_Aim_
Quote everything in the listing from the line containing "Viewport: 579px width, 268px height." down to the line containing "click(x=34, y=171)", both of those lines included, character for character.

━━ Records for the exercise ━━

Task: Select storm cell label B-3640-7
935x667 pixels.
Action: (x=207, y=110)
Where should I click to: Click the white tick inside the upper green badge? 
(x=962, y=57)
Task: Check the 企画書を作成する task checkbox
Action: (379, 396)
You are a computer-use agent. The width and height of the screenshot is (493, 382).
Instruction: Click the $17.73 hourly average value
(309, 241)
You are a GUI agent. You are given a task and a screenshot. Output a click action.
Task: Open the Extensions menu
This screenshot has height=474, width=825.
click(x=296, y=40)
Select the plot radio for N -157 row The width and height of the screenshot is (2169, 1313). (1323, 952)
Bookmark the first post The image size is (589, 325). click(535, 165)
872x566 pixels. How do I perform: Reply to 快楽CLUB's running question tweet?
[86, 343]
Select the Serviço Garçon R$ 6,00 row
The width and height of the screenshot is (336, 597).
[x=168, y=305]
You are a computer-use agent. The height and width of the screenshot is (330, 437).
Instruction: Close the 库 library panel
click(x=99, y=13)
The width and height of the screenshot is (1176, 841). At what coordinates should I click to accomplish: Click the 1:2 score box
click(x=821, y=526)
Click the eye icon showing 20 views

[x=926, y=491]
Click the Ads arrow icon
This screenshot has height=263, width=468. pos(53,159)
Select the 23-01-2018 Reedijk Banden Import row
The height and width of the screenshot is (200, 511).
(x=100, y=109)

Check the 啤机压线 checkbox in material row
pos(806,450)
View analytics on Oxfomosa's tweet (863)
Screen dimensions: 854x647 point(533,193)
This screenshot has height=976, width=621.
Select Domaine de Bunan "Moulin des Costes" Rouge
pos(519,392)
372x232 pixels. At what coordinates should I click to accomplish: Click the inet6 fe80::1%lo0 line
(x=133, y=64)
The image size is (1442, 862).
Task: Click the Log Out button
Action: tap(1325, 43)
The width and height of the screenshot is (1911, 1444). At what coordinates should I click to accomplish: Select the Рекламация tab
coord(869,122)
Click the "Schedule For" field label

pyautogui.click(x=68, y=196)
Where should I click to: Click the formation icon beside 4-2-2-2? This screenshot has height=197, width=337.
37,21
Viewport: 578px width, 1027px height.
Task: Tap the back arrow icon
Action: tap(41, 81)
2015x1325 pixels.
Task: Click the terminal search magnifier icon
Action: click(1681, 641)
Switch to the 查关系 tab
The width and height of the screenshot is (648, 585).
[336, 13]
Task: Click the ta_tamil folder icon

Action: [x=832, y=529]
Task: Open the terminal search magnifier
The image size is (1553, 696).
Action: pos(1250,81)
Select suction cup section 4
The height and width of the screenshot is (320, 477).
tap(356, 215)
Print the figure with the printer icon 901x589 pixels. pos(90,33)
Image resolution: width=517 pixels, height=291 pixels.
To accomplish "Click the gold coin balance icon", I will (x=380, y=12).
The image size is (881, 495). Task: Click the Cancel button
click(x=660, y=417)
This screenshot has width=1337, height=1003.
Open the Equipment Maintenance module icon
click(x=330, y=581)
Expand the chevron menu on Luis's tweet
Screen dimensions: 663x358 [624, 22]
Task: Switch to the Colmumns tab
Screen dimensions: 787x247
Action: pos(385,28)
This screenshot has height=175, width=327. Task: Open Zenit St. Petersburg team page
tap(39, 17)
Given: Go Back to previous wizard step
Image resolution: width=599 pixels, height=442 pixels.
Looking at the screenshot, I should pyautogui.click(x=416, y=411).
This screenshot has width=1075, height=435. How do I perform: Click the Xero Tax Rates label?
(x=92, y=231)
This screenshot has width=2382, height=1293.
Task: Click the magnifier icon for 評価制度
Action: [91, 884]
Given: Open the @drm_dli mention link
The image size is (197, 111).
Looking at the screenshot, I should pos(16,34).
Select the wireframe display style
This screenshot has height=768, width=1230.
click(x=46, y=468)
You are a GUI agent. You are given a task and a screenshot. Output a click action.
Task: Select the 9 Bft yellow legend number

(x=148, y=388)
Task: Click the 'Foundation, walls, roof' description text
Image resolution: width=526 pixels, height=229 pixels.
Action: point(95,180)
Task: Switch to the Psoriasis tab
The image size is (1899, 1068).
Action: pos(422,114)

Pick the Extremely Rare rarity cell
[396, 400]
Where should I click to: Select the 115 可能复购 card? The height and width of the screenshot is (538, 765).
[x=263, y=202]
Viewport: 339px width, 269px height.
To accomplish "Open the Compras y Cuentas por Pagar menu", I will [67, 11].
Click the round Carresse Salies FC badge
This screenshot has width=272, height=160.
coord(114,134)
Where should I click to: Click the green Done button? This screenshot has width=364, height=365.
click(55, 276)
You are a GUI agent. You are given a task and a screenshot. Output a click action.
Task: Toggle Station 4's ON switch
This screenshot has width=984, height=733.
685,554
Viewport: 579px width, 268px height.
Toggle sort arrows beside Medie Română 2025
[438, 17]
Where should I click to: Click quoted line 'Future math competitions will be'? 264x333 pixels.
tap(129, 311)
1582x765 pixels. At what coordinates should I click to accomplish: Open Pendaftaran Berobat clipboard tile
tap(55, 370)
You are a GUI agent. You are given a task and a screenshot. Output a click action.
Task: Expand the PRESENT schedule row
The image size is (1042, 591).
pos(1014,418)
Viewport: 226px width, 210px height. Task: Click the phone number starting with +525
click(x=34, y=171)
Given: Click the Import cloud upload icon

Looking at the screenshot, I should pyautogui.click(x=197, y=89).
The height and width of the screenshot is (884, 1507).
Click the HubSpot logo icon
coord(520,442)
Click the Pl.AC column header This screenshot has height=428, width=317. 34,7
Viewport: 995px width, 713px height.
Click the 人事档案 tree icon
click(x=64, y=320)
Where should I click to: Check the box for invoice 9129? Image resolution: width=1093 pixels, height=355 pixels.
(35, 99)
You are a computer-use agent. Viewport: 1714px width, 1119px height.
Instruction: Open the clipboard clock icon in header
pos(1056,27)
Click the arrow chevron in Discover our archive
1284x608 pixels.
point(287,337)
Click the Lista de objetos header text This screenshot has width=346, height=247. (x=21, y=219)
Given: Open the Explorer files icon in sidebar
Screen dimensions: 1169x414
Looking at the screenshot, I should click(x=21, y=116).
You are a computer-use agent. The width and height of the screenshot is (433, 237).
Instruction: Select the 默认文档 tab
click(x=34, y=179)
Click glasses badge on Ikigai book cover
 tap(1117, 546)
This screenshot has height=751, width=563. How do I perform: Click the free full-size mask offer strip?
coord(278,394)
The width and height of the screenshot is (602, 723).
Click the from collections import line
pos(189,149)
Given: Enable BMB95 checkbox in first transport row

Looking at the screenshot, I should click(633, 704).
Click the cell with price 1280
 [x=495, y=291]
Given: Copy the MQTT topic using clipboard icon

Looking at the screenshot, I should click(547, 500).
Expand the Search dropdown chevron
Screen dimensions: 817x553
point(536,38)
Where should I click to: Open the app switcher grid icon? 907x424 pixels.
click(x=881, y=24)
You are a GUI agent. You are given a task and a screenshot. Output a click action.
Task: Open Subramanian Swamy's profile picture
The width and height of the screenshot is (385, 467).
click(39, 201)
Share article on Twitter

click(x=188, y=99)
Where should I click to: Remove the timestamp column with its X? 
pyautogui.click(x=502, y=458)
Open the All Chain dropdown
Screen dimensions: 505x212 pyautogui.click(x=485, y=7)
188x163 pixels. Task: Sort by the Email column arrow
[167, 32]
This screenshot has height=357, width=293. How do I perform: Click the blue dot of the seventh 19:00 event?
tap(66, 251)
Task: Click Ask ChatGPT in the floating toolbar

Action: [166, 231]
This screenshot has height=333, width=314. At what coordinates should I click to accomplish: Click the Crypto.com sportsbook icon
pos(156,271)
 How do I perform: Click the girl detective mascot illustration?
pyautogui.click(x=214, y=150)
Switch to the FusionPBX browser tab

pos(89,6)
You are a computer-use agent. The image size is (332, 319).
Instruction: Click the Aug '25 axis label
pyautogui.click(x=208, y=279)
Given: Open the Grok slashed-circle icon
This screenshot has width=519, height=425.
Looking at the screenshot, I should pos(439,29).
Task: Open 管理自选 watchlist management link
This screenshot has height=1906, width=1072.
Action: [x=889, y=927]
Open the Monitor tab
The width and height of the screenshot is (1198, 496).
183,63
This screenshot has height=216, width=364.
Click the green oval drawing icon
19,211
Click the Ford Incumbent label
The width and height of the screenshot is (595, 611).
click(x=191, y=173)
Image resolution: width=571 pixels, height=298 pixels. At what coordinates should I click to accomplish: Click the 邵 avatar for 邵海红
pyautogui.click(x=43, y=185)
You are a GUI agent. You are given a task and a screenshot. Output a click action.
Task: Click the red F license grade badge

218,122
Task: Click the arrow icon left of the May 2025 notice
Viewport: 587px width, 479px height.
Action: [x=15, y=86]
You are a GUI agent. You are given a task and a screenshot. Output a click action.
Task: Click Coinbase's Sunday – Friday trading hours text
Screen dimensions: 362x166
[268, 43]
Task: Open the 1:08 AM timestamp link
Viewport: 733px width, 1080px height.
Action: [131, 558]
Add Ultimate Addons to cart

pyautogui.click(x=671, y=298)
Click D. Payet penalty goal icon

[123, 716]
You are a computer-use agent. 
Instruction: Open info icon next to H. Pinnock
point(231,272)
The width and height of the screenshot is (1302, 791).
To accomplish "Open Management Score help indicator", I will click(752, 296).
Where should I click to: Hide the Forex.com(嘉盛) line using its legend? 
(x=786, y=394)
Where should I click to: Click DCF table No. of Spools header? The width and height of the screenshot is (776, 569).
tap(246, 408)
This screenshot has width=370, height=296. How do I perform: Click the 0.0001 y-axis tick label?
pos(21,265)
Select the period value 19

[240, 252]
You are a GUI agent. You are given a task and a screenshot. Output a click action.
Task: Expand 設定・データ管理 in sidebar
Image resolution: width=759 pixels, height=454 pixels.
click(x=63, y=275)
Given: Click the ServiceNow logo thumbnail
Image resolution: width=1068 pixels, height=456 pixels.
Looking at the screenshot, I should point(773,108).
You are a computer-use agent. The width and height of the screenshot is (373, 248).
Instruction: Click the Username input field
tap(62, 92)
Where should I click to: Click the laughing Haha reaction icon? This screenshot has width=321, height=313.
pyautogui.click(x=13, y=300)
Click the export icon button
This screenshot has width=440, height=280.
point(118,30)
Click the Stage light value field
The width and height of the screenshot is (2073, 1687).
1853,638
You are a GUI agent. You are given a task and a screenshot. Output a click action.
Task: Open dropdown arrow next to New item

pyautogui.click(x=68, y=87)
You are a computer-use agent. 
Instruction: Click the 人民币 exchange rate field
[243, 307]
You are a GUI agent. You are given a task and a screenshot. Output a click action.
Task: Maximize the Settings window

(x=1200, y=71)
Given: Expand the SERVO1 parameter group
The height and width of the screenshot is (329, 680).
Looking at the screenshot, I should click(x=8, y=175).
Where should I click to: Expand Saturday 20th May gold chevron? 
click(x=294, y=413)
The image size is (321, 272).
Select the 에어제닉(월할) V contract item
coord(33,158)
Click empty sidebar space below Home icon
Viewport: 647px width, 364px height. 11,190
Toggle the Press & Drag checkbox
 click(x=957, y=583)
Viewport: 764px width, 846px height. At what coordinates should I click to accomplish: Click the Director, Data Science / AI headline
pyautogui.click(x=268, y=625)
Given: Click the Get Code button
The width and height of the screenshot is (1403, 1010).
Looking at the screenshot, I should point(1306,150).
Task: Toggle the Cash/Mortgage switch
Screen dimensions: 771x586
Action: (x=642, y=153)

━━━

_Answer to the exercise_
Viewport: 579px width, 268px height.
Toggle sort arrows beside Medie Română 2025
[438, 17]
Where should I click to: Click quoted line 'Future math competitions will be'? 264x333 pixels.
tap(129, 311)
1582x765 pixels. At what coordinates should I click to accomplish: Open Pendaftaran Berobat clipboard tile
tap(55, 370)
You are a GUI agent. You are given a task and a screenshot. Output a click action.
Task: Expand the PRESENT schedule row
The image size is (1042, 591).
pos(1014,418)
Viewport: 226px width, 210px height. Task: Click the phone number starting with +525
click(x=34, y=171)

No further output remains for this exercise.